Exercise task A: Summarize the passage about losing a loved one in two sentences.

Supplied passage:

I kept thinking about all of the future events that would never happen, and I couldn’t find peace and acceptance.

I asked questions like “why?” and “how?” and didn’t receive any answers.

Today while just as usual I was thinking about him and seeing his smiling face in my mind ,  the answer that I was waiting for came to me:

He was not gone; he had just changed.

He was there—in my heart.I finally realised that what I was trying to cope with was not a loss but a change.

We tend to resist change as strongly as we can, trying to stay in our current state of comfort and security because change is hard.

But life is a constant change—sometimes severe, like the loss of someone we love; sometimes wanted, like a new home; and sometimes unwelcoming but still looking forward to  like Mumbai Rains.

Our loved ones change, life changes, and we have to change too.

Nothing is actually lost in the universe. Everything is energy and energy is never lost. My insanely loving nephew might not be a part of the material world anymore, he might not be a person in the sense of a human being, but he is a part of the world somehow. I don’t know how, but I know he is.

I believe that the people we think we lose transform into something else and move on to the next stage of life. They are still here, but not in the same way as before.

This is not a change that we have anticipated or wanted. We may wonder if we will ever be the same, if we will go back to our old self. We can’t and we won’t. After such a traumatic change we have only one way to cope: change ourselves too.

Nothing can bring him back. Nothing can “undo” anything that happens in life. We have to move forward. Without accepting the change, we make it much harder to do so. We can’t find peace because we feel that something is broken or wrong, but it isn’t; it is just different.

Now, instead of thinking about how life would be without him in it anymore,  I want to live the way he lived his 20 years – Smiling , being calm , enthusiastic , a peoples person , a friend for life ,  always ready for long drives and vacations …in short live life in his words “ INSANELY ROCKING 

 

 

Summary

6 thoughts on “Learning To Let Go:The Bittersweet Journey of Losing A Loved One”

  1. Sorry to hear about this tragic loss. May the One Who created each of us, give you the comfort and peace as you seek meaning to the shock that all of you have been through.

  2. I’m sorry to hear about your nephew. Please accept my condolences. Moving forward is a part of life. You’ve shared some great points and thoughts that I’ll be reflecting on.

  3. Dr Shivani N. Agrawat

    Very truly said…they never die, they r always with us….cherish the sweet memories with them

  4. Beautifully expressed Trupti… Even I lost 2 of my very good friends in the last year and it is so difficult to cope.with that change! What you said about living the life their way is a great way to express our love towards them..

  5. Heartfelt condolences to you and family…when a young life awaiting to take on the world leaves us it’s the most apathetic path that was chosen by God for them…I know what it feels like….what you have shared is a different dimensional aspect…to think…

  6. Very well expressed Trupti!
    Our loved ones do not go away
    They are always there with us unseen and unheard.

Exercise task B: Add 96 to every coordinate in the answers and rewrite the rows from the line containing "At what coordinates" down to the line containing "pos(1337,182)", leaving the pictures out of your answer.

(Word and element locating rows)
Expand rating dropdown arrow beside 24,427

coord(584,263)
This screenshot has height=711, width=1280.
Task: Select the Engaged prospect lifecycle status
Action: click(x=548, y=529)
...
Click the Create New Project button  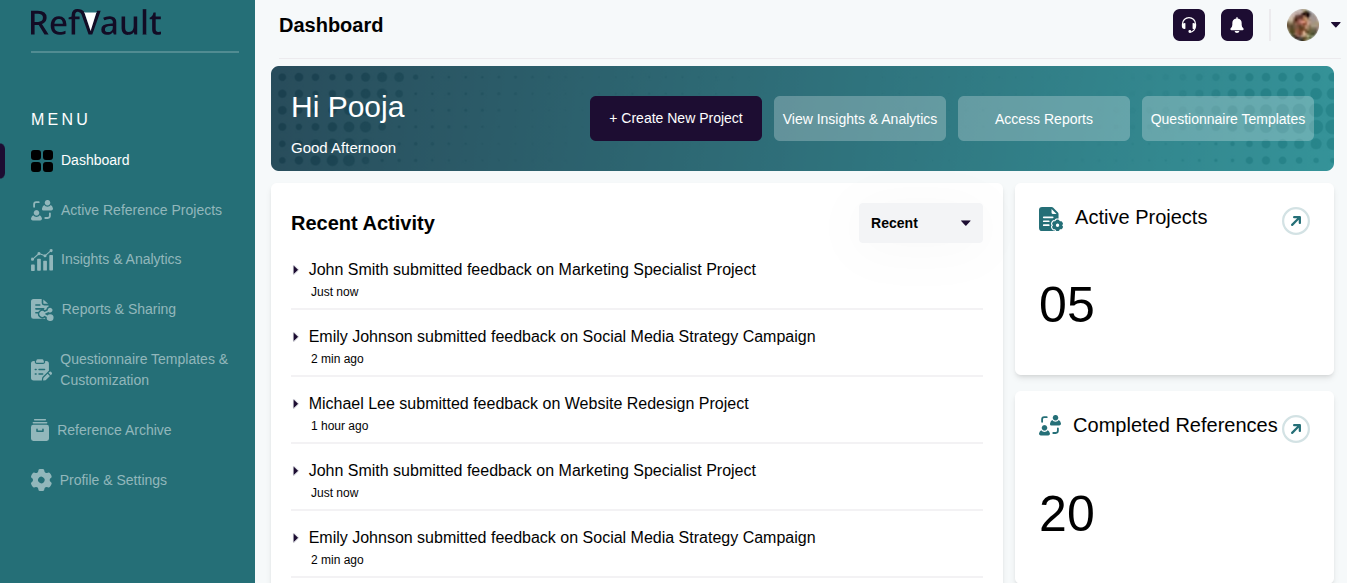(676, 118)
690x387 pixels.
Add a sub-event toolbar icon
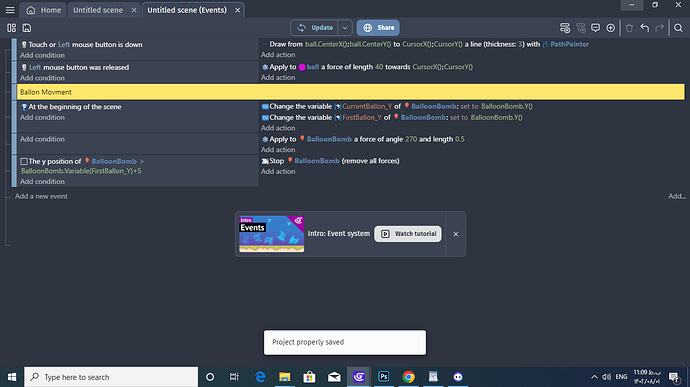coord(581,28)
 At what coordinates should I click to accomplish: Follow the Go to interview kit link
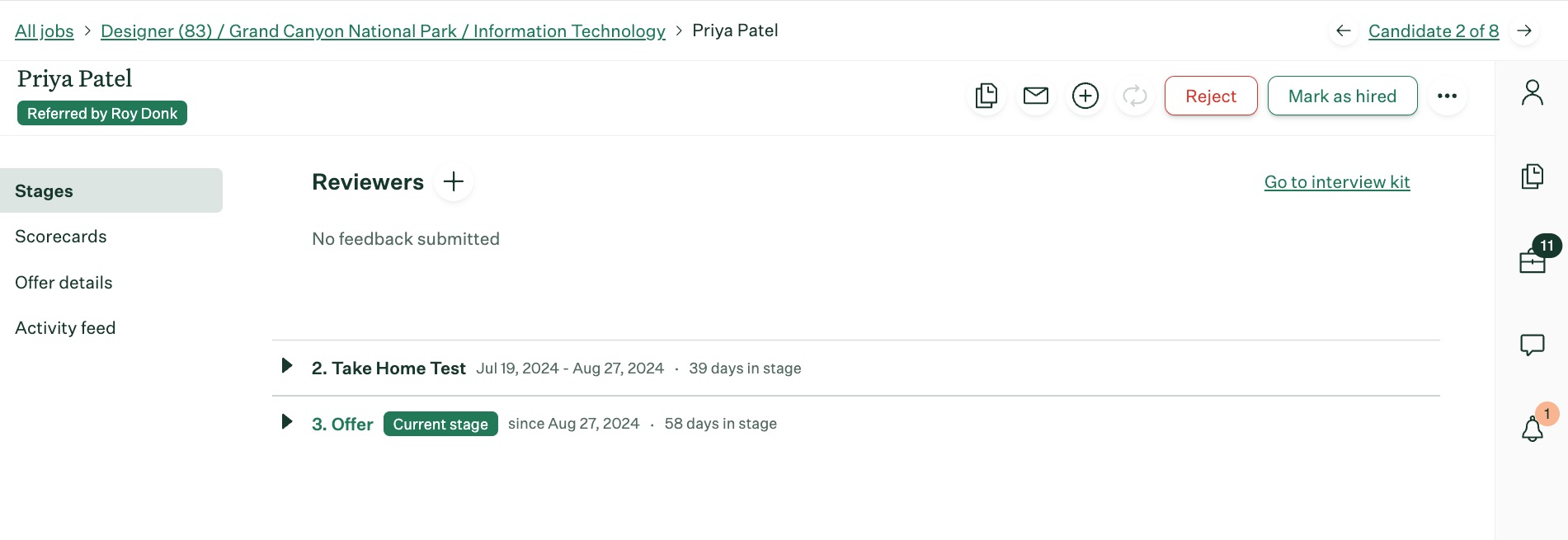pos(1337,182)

Expected answer A: The writer, grieving a nephew who lived 20 years, came to see his death not as a loss but as a change, believing he is still present in the heart and remains part of the world in another form. Because nothing can undo what happened, the writer resolves to accept the change, change as well, and live the way he lived.

Expected answer B:
 At what coordinates should I click to accomplish: Follow the Go to interview kit link
pos(1433,278)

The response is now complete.